Start of THE INPUT

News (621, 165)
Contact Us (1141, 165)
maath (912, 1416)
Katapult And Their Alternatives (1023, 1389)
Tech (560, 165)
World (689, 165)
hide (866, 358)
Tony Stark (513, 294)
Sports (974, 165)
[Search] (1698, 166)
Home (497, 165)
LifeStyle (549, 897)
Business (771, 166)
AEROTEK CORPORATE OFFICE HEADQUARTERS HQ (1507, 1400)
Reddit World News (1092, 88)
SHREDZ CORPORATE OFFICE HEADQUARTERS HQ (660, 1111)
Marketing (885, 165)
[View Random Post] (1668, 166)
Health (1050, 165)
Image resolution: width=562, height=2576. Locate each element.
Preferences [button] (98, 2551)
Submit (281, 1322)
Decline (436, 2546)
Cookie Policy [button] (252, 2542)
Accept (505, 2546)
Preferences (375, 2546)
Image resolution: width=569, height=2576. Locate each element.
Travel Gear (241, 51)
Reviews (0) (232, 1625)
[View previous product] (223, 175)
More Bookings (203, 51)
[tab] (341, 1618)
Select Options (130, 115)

End of THE INPUT

TRY IT: Within the listing above, copy each line that has the string "Image".

REPLY:
Image resolution: width=562, height=2576. Locate each element.
Image resolution: width=569, height=2576. Locate each element.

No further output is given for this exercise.